§ **Tugas**
Jawab tiga pertanyaan berikut berdasarkan teks tentang Pari di bawah ini.
1. Dari jurusan dan universitas apa Pari lulus?
2. Apa nama lengkap organisasi selam yang Pari ikuti?
3. Di sekolah mana Pari ingin menyalurkan pedomannya dalam berbagi?

Pari,
marga keluarga gadis Bogor ini menjadi nama panggilannya. Pari mudah diingat
dibanding nama depannya, seperti ikan pari. Pari merupakan lulusan Sastra
Jepang Universitas Indonesia yang sejak SMA aktif di kegiatan outdoor,
seperti mendaki gunung dan scuba diving. Ia tergabung dalam organisasi
pecinta alam di sekolahnya dan juga merupakan anggota dari organisasi Persatuan
Olahraga Selam Seluruh Indonesia (POSSI). Keaktifannya di dunia selam menuntun
Pari menjadi Finalis Putri Selam Indonesia 2017 dan wasit nasional finswimming
di beberapa kejuaraan nasional seperti Pekan Olahraga Nasional (PON).
Kecintaannya
terhadap budaya, lingkungan, dan kegiatan outdoor mempertemukan Pari
dengan para pejuang mimpi dari berbagai daerah yang membukakan matanya bahwa
kesuksesan dalam meraih cita-cita tidak pernah memandang bulu. Siapapun bisa
meraih cita-cita mereka, asalkan gigih dan sabar. Selain itu, pedomannya dalam
berbagi juga merupakan hal yang ingin ia salurkan kepada anak-anak di SDN Lae
Longkip Kabupaten Aceh Singkil karena dengan memberi kita tidak akan pernah
merasa kekurangan.
Mengenal Dunia Lewat Bahasa
Perkenalkan, saya Fadlia Pari, gadis Bogor
berusia 25 tahun lulusan sastra Jepang Universitas Indonesia. Saya akan
memaparkan sedikit cerita dan pengalaman terkait jurusan yang saya pilih.
Sebelumnya saya akan melontarkan beberapa pertanyaan kepada kalian.

§ **Materi yang Disediakan**

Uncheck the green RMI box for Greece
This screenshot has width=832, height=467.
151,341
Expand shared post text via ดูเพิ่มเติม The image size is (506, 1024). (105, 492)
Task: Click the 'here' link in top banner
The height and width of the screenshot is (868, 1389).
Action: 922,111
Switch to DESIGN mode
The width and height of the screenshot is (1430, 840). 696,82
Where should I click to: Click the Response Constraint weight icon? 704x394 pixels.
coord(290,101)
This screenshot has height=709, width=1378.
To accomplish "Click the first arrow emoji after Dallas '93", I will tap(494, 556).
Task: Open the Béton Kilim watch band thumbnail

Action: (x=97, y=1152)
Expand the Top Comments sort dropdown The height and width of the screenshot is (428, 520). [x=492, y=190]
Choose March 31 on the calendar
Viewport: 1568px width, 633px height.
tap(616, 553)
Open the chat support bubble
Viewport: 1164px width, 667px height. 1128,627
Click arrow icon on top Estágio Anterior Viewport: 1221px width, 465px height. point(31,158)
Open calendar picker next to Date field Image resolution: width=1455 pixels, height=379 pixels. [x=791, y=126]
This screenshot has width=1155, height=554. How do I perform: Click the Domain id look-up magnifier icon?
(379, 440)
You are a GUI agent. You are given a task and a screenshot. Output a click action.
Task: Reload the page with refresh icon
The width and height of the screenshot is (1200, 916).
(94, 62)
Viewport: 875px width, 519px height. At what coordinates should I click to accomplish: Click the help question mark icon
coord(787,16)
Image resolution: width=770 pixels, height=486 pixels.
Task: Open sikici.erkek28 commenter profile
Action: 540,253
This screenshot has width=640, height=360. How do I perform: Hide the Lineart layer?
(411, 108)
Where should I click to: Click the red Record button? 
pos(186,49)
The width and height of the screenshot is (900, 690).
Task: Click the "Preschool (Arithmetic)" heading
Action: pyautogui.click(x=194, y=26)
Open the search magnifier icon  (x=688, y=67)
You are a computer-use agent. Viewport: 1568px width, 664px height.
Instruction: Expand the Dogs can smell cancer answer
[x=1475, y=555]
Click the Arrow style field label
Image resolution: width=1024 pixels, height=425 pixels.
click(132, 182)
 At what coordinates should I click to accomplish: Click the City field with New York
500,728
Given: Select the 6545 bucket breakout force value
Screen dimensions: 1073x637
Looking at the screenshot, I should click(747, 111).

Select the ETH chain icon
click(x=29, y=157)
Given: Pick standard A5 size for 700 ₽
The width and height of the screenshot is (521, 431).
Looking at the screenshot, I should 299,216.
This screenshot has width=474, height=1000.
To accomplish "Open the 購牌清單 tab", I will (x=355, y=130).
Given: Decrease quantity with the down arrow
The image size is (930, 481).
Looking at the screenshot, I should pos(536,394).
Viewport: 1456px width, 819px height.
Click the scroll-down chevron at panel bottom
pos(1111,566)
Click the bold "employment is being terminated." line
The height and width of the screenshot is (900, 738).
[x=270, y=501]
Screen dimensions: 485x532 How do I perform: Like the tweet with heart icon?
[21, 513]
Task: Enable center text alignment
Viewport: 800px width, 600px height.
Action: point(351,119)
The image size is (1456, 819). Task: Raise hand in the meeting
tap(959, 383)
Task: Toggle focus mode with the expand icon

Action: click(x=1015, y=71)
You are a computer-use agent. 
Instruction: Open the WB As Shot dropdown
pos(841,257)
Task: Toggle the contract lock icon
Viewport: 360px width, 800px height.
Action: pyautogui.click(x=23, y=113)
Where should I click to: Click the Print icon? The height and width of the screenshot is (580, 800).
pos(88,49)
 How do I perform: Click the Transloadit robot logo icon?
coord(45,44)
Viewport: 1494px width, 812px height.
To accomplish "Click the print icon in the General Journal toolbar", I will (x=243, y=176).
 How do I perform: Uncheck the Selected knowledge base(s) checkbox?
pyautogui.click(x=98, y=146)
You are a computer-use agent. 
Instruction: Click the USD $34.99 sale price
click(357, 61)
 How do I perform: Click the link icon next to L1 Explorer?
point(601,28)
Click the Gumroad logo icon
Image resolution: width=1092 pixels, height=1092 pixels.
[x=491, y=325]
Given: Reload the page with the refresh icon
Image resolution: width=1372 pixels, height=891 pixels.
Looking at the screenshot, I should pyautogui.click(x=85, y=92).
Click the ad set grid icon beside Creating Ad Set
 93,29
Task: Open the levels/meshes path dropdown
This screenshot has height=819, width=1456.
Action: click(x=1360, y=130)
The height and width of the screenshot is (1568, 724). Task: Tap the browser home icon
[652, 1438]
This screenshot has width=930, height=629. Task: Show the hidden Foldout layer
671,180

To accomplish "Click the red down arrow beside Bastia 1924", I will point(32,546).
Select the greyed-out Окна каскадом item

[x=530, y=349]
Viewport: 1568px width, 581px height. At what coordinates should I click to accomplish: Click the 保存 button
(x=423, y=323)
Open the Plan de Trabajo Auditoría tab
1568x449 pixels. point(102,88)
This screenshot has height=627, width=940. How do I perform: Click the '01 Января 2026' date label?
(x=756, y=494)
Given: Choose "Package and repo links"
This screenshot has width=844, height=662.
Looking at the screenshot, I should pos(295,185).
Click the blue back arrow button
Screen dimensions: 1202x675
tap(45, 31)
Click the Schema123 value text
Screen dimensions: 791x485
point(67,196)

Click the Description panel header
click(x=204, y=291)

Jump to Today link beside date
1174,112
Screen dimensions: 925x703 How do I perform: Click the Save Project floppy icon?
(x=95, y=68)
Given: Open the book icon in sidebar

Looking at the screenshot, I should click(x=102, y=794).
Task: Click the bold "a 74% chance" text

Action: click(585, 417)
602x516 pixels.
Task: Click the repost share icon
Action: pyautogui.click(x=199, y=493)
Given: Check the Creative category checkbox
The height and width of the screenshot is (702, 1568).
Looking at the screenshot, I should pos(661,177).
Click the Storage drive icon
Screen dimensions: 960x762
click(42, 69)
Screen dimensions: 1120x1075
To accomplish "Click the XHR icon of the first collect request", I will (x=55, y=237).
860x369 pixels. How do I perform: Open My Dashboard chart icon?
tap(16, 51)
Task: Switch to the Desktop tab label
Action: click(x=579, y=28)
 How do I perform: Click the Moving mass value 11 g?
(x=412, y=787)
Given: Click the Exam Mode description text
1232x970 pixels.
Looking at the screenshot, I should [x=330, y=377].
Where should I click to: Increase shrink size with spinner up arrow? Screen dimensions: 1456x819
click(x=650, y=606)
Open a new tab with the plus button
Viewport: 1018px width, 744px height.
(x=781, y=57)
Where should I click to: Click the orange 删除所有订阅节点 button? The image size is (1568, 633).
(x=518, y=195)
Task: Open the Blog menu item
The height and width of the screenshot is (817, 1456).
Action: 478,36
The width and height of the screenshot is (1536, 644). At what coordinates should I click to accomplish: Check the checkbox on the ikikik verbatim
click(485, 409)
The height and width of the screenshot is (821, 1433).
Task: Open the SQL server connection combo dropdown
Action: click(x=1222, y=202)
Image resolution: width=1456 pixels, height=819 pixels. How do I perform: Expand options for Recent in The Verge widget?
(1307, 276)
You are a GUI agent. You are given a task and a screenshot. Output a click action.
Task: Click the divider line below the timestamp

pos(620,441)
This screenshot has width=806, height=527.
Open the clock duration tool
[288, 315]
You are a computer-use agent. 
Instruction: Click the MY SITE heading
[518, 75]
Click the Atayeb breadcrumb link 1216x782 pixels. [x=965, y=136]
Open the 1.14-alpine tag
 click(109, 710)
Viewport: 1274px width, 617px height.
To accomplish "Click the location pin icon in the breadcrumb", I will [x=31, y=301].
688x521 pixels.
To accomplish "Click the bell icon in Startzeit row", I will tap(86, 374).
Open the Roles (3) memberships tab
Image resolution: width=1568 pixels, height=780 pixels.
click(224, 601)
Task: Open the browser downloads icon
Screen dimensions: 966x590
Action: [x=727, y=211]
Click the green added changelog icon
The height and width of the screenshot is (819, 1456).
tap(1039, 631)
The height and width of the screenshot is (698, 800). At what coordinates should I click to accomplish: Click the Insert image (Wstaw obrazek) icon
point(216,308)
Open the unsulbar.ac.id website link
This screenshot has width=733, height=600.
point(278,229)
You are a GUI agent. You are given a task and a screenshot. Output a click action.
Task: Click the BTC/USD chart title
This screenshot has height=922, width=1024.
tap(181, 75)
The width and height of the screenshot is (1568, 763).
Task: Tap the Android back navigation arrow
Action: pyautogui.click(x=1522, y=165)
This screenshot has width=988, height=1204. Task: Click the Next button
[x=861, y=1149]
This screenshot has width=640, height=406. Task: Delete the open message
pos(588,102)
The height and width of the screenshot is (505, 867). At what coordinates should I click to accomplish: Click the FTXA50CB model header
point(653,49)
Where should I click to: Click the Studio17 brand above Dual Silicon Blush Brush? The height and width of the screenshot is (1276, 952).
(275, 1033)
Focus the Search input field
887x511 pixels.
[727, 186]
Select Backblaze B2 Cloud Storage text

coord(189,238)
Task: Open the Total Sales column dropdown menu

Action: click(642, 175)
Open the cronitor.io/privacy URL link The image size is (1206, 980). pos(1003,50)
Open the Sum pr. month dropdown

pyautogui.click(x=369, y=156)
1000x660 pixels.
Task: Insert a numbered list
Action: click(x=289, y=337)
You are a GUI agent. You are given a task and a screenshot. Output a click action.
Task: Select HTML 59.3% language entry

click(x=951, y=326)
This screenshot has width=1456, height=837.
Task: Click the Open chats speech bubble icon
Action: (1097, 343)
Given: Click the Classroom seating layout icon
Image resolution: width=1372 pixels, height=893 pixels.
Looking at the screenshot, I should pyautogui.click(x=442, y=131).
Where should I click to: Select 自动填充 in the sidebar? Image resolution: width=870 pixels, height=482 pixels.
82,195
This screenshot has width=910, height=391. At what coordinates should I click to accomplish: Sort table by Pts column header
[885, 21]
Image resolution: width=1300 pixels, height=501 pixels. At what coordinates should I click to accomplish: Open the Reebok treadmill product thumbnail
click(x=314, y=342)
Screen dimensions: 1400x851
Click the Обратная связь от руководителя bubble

§ **Jawaban yang Diharapkan**
1. Sastra Jepang, Universitas Indonesia.
2. Persatuan Olahraga Selam Seluruh Indonesia (POSSI).
3. SDN Lae Longkip, Kabupaten Aceh Singkil.